Namun kritik boleh lalu, sinetron kejar tayang tetap melaju. Hingga 2025 praktik ini belum berubah.
Lanjut ke sebelah...
[Gambas:Video CNN]
Di sisi lain, meski juga punya dramaseri dengan episode panjang, sinetron di Korea Selatan justru bergerak ke arah sebaliknya dengan Indonesia. Sejak 2000-an, industri tontonan televisi mereka bergerak ke seri pendek antara rata-rata 16 atau maksimal 20 episode.
Drama Korea era modern berpegang pada serial single-season berkualitas tinggi, di mana sebelum tayang semua proses produksinya biasanya sudah beres (pre-production). Dengan begini, upaya menjaga kualitas bisa dilakukan lebih ketat bahkan termasuk jadwal iklan dan rencana ekspor ke seluruh dunia.
Strategi ini memungkinkan penikmat drakor luar Korea menikmati jadwal yang hampir sama cepatnya dengan episode yang diputar di dalam negeri. Akibatnya, hype judul yang ditonton dirasakan hampir simultan di seluruh dunia, seperti yang terjadi dengan Descendents of the Sun (2014), Goblin (2016), dan Crash Landing on You (2019).
Dengan fokus pada hanya belasan sampai maksimum 20 episode per judul, drakor justru menjadi sangat produktif dan efektif dalam pemasaran.
Pertama, mereka berhasil mengontrol kualitas. Kedua, drakor berhasil memenuhi permintaan pasar global terus-menerus dengan judul-judul baru. Pada 2022, tepat setelah keluar dari belenggu pandemi Covid-19, total produksi drakor mencapai 160 judul. Nyaris 1 judul baru tiap 2,5 hari.
Kuncian lain untuk drakor yang berhasil bikin penonton mania tentu saja budget produksi. Dewasa ini anggaran drakor sudah mencapai miliaran won setiap episodenya, setara dengan puluhan miliar rupiah.
 Crash Landing on You (2019). (dok. tvN via HanCinema) |
Seri Squid Game misalnya, season 1 dan 2 yang berjumlah total 16 episode, diberitakan memakan biaya 100 miliar won atau hampir Rp1,2 triliun, berarti bernilai Rp74 miliar per episodenya.
Di Indonesia, jumlah biaya sebesar itu bahkan sudah bisa mengongkosi film termahal.
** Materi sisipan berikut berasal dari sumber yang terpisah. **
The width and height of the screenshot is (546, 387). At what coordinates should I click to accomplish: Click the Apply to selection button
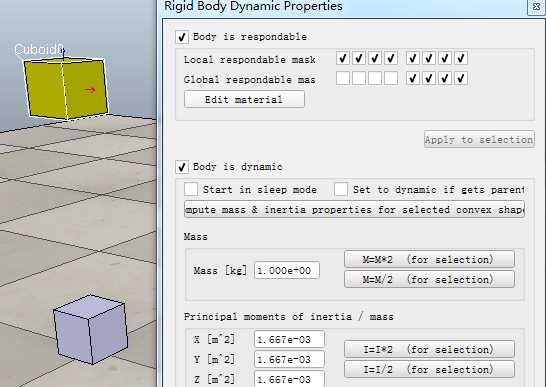[479, 139]
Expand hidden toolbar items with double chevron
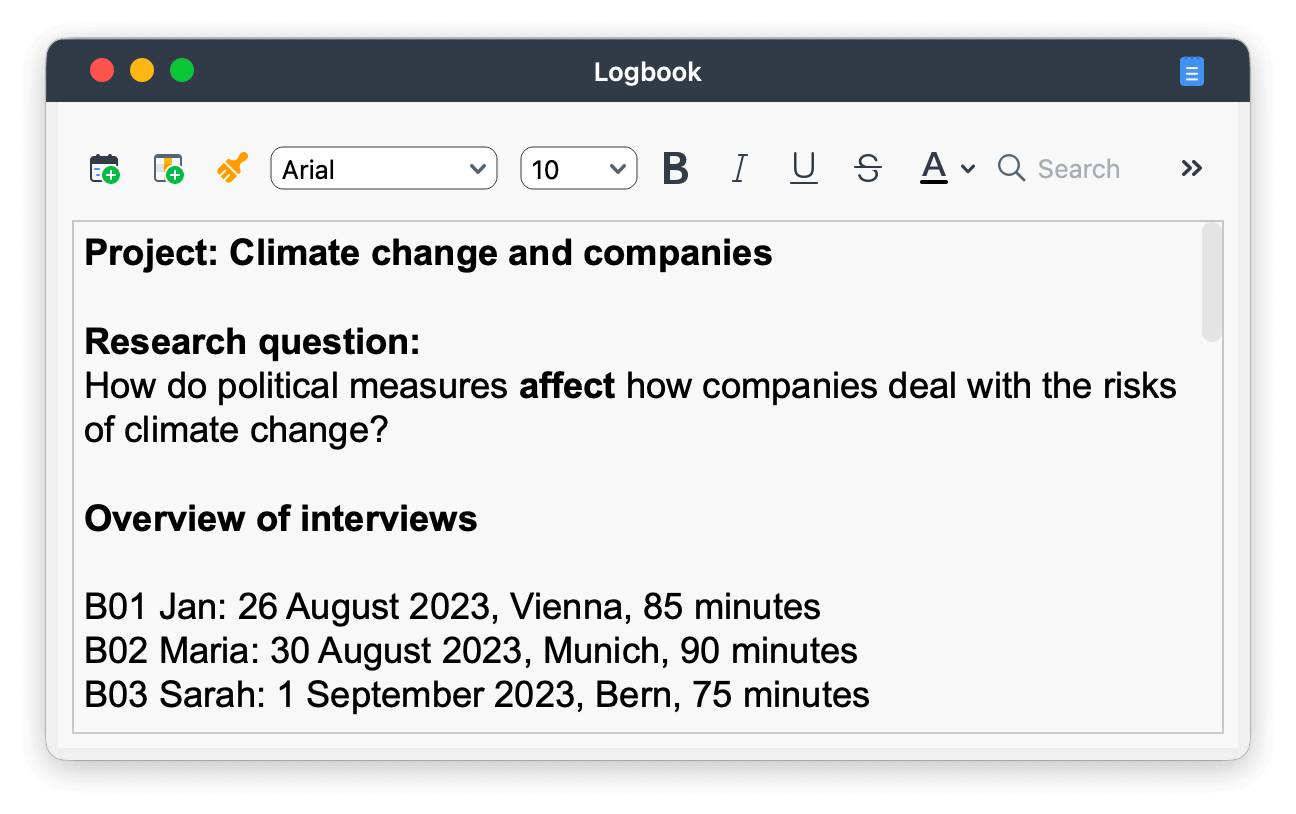This screenshot has height=814, width=1296. [x=1191, y=169]
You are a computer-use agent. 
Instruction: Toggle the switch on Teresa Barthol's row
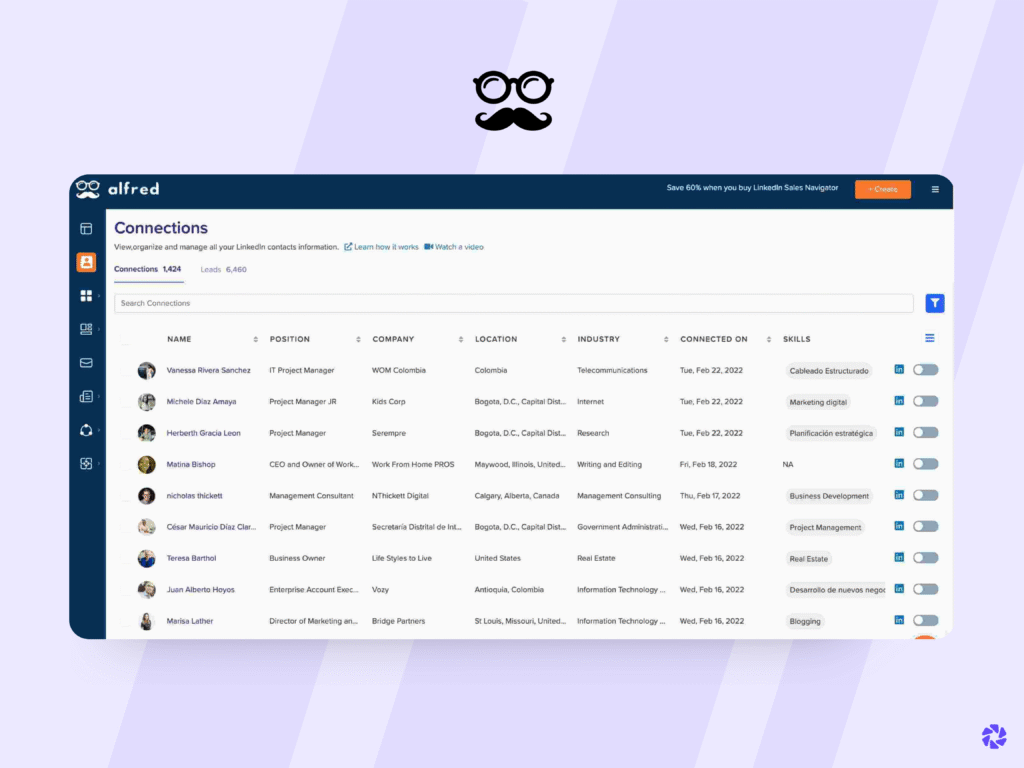[925, 558]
Misalnya 13 Bom di Jakarta (2023) yang berbiaya Rp75 miliar dan disebut sebagai film termahal pada 2023.
Sementara untuk sinetron biayanya pada periode sebelum 2020-an mencapai Rp300-400 juta per episode. Sekarang ini diperkirakan biayanya antara Rp500-800 juta, atau maksimal Rp1 miliar untuk sinetron berbujet besar.
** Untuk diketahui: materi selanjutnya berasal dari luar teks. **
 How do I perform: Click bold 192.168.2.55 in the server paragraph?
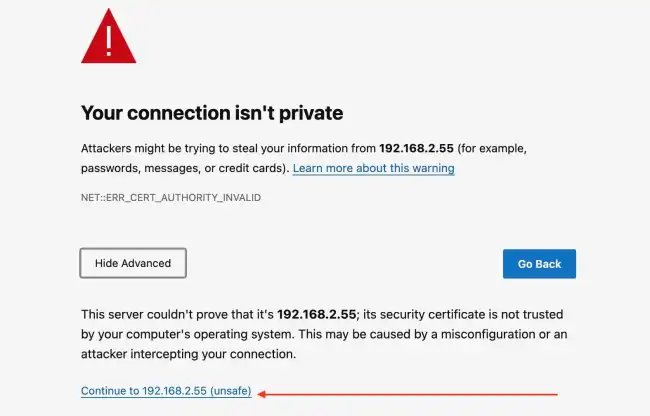click(x=316, y=314)
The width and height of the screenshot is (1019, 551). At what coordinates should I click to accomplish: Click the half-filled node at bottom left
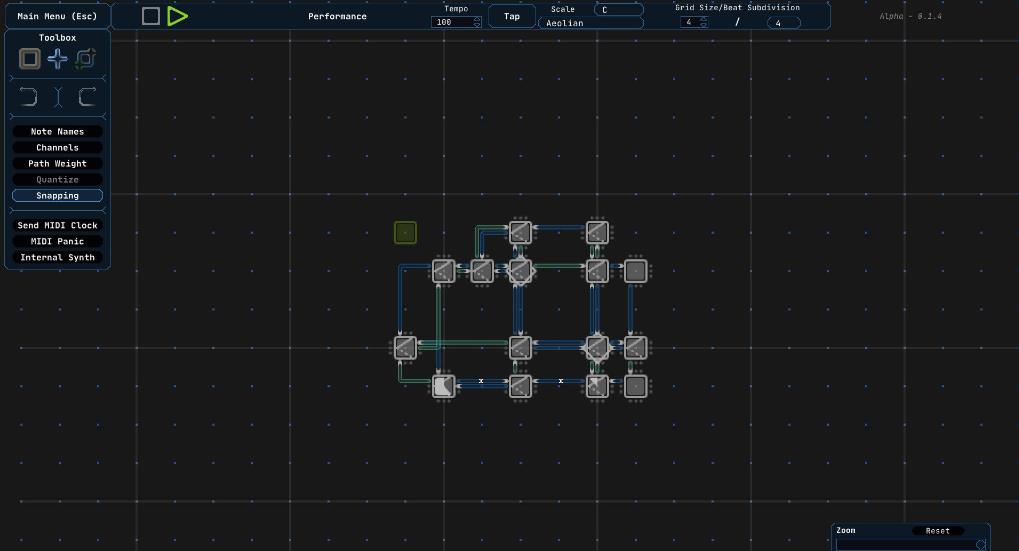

Pembiayaan serial Indonesia yang paling mendekati dengan drakor mungkin adalah Gadis Kretek (2023) yang konon mencapai Rp2-6 miliar per episode. Baik Gadis Kretek maupun Squid Game sama-sama ditayangkan di platform berbayar Netflix, tapi jelas biaya produksi drama yang dibintangi Dian Sastrowardoyo itu cuma sekitar 5 persen dari biaya drakor pesaingnya.
Mungkinkah di Indonesia?
Di tengah redupnya industri media dan basis pemirsa televisi di seluruh dunia, industri tontonan justru terus tumbuh secara global.
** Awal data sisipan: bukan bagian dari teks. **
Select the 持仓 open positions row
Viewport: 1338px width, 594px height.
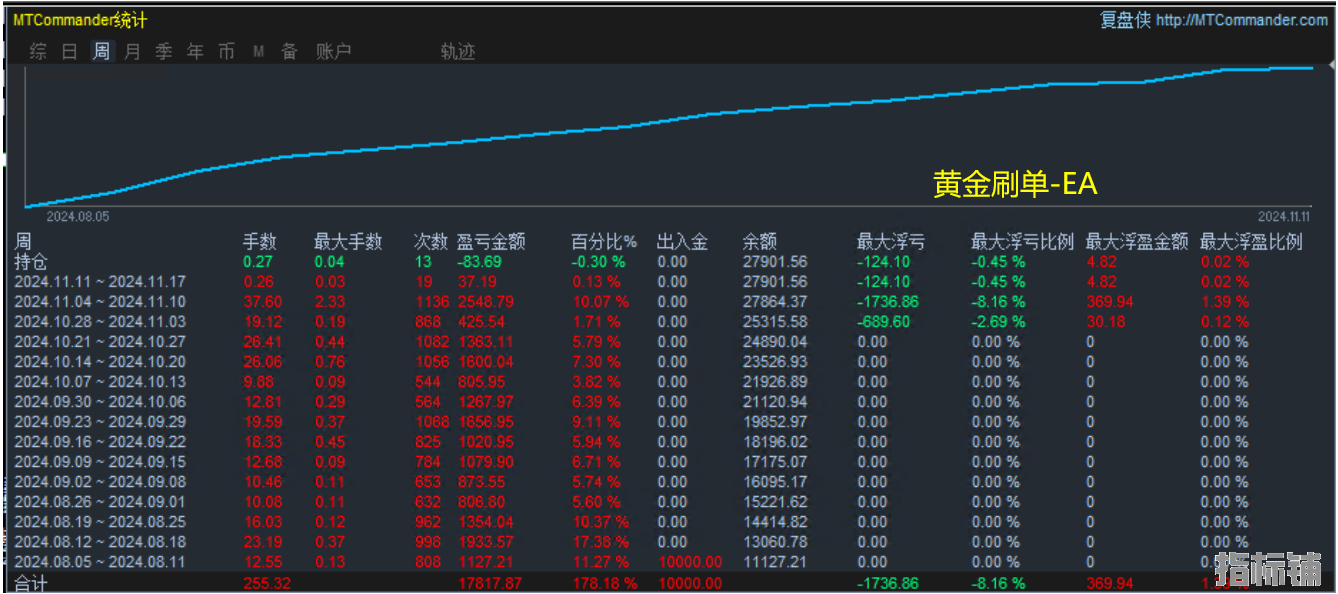[x=30, y=262]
Di Korea Selatan, penonton yang membayar setidaknya satu layanan streaming/OTT bisa mencapai 40-50 persen populasi nasional. Sementara di Indonesia yang penduduknya enam kali Korsel, masyarakat yang langganan OTT baru tiga persen.
Ini berarti potensi untuk membesar sangat terbuka dan pasar merespon positif. Seri Private Bodyguard misanya, berhasil meraih total tayang 52 juta kali dalam 8 episode selama Ramadan tahun lalu. Atau serial Layangan Putus yang fenomenal pada 2021 dan ditonton 15 juta kali dalam sehari.
 Agar Sinetron Bisa Sesohor Drakor. (Basith Subastian/CNNIndonesia) |
Gadis Kretek yang bergerak dalam genre fiksi historis tentang laju-surut industri kretek di Indonesia dan berbalut kisah cinta serya drama keluarga itu juga mampu mendulang kesuksesan.
Serial adaptasi novel Ratih Kumala peraih 10 besar Kusala Sastra Khatulistiwa pada 2012 itu jadi serial Netflix orisinal Indonesia pertama yang masuk daftar 10 teratas acara non-berbahasa Inggris paling ditonton secara global selama dua minggu berturut-turut.
Sukses penayangan Gadis Kretek yang hanya terdiri dari 5 episode juga menunjukkan bahwa resep sukses ala drakor seperti produksi dan cerita yang efektif hingga strategi pemasaran yang tepat sangat mungkin ditiru di Indonesia.
Dengan formula yang sama, bukan mustahil drama seri orisinal Indonesia punya peluang bersaing di arena global bersama produk drakor.